━━━━━ Input data ━━━━━

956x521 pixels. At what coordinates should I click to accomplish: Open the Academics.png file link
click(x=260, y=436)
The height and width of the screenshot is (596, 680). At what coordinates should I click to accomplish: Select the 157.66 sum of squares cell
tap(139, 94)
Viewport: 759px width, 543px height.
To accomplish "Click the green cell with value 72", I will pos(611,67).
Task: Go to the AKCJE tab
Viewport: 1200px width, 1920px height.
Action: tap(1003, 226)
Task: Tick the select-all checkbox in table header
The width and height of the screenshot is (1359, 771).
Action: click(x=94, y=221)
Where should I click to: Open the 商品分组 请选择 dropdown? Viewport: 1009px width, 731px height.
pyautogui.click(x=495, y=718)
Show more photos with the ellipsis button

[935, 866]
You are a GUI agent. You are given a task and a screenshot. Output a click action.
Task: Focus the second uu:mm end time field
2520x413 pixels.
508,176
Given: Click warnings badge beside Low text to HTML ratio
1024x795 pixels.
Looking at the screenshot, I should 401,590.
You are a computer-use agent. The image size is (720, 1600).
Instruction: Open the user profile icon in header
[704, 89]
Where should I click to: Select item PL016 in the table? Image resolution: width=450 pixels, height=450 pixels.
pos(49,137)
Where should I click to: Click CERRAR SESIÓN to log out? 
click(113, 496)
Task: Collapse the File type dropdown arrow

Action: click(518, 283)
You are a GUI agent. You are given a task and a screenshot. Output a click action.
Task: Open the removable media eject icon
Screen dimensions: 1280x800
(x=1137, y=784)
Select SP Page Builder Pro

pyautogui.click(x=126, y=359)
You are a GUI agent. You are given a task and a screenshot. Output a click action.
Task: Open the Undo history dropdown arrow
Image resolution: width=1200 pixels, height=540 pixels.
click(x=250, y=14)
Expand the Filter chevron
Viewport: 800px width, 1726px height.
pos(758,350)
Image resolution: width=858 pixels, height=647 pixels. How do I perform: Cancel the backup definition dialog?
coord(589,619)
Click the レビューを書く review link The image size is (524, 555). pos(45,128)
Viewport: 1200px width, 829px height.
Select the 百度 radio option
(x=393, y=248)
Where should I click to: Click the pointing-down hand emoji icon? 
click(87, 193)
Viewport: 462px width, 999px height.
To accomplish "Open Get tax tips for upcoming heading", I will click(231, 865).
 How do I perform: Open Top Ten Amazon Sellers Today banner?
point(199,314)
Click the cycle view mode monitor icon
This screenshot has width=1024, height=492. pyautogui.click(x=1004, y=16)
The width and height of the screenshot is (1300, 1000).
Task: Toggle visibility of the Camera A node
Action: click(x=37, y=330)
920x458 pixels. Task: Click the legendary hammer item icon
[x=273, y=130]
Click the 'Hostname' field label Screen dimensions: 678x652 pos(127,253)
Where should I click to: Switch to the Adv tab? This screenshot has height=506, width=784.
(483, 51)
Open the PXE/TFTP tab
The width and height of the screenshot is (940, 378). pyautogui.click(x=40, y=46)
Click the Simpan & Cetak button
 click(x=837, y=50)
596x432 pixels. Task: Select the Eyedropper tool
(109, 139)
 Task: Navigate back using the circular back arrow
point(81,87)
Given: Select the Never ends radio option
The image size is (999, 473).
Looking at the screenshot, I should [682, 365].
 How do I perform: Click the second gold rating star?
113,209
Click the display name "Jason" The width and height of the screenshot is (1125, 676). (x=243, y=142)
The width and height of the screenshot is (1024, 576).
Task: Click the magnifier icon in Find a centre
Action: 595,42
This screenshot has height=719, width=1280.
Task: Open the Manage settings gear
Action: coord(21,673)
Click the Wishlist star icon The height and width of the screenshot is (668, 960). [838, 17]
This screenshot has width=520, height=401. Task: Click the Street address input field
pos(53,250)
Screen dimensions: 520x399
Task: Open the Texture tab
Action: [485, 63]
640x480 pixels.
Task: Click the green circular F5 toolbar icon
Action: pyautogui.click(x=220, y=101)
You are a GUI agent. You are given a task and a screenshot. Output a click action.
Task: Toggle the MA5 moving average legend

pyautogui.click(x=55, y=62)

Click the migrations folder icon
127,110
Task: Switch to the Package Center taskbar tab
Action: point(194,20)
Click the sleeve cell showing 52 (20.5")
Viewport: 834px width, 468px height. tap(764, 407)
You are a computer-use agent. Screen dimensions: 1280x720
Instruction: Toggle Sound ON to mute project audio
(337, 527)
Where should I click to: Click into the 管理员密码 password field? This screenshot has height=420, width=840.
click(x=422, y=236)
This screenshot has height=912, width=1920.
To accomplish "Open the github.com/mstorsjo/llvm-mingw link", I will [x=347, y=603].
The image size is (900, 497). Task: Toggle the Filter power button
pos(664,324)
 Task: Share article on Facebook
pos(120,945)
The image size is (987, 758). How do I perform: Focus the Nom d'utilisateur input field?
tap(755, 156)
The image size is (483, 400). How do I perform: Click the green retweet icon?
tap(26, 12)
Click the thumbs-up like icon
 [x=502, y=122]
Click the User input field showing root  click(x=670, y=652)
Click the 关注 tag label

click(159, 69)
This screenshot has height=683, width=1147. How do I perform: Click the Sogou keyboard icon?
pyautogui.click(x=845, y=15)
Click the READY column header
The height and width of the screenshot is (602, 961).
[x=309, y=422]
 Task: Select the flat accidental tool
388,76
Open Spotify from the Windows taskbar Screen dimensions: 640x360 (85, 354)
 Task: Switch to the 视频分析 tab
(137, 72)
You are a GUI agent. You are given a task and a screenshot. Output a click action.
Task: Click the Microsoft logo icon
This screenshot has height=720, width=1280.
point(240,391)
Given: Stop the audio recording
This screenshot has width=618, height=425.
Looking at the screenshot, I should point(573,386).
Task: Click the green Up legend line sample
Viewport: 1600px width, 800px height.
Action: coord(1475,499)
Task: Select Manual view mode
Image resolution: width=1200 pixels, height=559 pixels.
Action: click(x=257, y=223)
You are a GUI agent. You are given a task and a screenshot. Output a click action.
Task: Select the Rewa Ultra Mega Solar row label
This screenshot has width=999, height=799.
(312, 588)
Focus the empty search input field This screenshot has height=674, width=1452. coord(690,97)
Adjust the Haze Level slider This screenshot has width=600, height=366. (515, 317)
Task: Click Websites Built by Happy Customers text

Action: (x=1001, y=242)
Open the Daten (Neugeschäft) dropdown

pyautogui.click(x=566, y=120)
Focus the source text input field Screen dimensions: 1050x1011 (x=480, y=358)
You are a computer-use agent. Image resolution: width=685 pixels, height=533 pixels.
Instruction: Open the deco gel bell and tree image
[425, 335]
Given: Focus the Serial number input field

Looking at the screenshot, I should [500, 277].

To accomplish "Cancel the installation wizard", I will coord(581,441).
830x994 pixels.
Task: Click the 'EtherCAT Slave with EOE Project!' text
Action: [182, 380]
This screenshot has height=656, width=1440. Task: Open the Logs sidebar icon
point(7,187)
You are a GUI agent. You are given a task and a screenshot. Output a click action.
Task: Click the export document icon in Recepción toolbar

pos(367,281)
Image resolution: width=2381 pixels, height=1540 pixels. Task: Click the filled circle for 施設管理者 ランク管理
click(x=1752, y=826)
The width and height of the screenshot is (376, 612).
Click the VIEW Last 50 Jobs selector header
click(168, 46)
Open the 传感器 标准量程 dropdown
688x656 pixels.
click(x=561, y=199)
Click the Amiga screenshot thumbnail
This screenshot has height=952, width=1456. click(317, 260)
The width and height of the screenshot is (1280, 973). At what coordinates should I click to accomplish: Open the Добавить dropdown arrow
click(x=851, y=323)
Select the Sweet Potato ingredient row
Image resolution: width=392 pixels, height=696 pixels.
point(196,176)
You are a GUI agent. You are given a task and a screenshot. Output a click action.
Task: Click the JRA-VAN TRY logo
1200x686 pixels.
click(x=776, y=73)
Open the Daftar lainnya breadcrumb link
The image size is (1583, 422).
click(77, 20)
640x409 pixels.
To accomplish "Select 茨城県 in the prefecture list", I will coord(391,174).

━━━━━

_Brief_: What must be transcribed is the run of lines from the one containing "Image resolution: width=2381" to the last line of the data above, inclusive, and only that.

_Response area_:
Image resolution: width=2381 pixels, height=1540 pixels. Task: Click the filled circle for 施設管理者 ランク管理
click(x=1752, y=826)
The width and height of the screenshot is (376, 612).
Click the VIEW Last 50 Jobs selector header
click(168, 46)
Open the 传感器 标准量程 dropdown
688x656 pixels.
click(x=561, y=199)
Click the Amiga screenshot thumbnail
This screenshot has height=952, width=1456. click(317, 260)
The width and height of the screenshot is (1280, 973). At what coordinates should I click to accomplish: Open the Добавить dropdown arrow
click(x=851, y=323)
Select the Sweet Potato ingredient row
Image resolution: width=392 pixels, height=696 pixels.
point(196,176)
You are a GUI agent. You are given a task and a screenshot. Output a click action.
Task: Click the JRA-VAN TRY logo
1200x686 pixels.
click(x=776, y=73)
Open the Daftar lainnya breadcrumb link
The image size is (1583, 422).
click(77, 20)
640x409 pixels.
To accomplish "Select 茨城県 in the prefecture list", I will coord(391,174).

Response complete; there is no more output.